Linda Fair, lead clinical nurse in the cardiac care unit of The Johns Hopkins Hospital, credits the 2018 patient safety survey with focusing attention on the need to provide more time for handoffs between providers in cardiac procedural areas, such as the catheterization laboratory, and primary nurses in the CCU.
“It will be interesting to see if people think we really made a difference,” she says. “Although we have other reporting mechanisms, such as Hero (online safety reporting portal), we don’t have a way of determining how people feel overall about teamwork on the unit.
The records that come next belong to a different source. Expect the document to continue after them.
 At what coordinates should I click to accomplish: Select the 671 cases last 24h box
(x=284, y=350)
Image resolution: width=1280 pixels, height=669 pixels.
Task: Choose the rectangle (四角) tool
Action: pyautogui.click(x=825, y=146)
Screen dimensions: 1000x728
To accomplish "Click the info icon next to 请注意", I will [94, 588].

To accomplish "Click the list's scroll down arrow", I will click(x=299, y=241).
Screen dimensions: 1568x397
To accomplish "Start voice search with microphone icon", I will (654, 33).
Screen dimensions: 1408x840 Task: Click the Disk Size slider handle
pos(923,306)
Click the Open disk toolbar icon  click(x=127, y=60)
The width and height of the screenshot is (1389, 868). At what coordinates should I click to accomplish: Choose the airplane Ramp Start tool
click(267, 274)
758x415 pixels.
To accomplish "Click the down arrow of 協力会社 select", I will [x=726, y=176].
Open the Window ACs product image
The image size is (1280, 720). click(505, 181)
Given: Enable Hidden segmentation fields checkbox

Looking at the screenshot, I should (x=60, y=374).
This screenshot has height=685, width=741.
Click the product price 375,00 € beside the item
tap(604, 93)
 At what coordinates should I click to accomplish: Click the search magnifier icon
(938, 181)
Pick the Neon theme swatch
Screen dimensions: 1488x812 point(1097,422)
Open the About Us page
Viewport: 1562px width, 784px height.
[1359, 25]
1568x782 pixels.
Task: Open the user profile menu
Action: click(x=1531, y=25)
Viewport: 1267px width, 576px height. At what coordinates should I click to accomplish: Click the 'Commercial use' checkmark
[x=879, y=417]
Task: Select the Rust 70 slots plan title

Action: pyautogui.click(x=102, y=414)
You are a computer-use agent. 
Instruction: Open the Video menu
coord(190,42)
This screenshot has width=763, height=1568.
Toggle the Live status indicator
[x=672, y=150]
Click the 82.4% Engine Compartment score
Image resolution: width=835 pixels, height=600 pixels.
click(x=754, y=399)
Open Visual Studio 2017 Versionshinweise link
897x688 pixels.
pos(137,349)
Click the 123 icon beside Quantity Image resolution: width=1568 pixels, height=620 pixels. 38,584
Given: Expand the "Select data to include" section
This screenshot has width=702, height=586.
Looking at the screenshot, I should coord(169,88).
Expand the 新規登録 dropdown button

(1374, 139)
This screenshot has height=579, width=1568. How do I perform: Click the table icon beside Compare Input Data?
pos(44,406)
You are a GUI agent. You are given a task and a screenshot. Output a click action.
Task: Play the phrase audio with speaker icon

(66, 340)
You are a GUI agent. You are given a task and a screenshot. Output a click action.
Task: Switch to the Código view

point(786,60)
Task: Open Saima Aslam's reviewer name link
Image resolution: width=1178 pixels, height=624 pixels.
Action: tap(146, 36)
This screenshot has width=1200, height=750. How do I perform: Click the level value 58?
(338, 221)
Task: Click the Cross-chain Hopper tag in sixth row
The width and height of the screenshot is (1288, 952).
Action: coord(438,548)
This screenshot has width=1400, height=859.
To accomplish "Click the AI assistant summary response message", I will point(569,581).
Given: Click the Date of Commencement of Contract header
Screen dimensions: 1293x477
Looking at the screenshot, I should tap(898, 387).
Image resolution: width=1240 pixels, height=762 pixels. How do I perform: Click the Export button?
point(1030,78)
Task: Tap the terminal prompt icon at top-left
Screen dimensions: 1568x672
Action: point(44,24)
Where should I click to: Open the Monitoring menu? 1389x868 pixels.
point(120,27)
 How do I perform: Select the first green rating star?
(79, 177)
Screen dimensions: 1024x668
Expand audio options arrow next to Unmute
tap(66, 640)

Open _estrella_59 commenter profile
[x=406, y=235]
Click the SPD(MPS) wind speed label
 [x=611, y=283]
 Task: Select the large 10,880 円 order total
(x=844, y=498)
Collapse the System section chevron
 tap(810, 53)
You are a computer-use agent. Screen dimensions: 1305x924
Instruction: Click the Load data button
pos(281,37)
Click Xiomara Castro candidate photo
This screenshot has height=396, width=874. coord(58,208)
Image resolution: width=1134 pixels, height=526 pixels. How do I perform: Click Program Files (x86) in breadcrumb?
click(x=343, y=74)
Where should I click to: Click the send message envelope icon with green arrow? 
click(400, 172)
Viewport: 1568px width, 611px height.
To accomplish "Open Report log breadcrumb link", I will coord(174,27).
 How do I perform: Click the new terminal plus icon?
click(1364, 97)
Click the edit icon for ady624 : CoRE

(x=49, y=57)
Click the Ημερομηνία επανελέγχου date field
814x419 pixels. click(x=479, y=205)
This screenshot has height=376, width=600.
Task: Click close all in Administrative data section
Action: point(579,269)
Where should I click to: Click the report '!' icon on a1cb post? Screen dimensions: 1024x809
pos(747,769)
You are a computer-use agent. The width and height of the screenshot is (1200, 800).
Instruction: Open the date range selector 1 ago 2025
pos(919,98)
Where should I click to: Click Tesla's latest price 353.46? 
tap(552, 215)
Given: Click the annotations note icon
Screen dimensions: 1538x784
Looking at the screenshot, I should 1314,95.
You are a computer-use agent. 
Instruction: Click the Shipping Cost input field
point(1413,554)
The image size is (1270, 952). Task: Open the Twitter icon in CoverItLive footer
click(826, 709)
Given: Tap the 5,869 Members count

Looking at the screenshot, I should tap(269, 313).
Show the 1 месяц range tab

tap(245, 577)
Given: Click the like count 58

What comes out more on these surveys are attitudes about safety.”
Fair serves as co-champion with Carol Burns of her unit’s Comprehensive Unit-Based Safety Program (CUSP), an initiative that seeks to increase patient safety by making sure front-line caregivers have the tools and support they need. She says the pandemic has caused her unit to work more closely with others, generating positive remarks about collaboration. She’s eager to know what the survey will say about that.
“I feel we’ve gotten to know a lot more people within cardiology,” she says. “I’m hoping our results will show that the past year has really improved the teamwork between our units, that it’s been good at relationship-building.”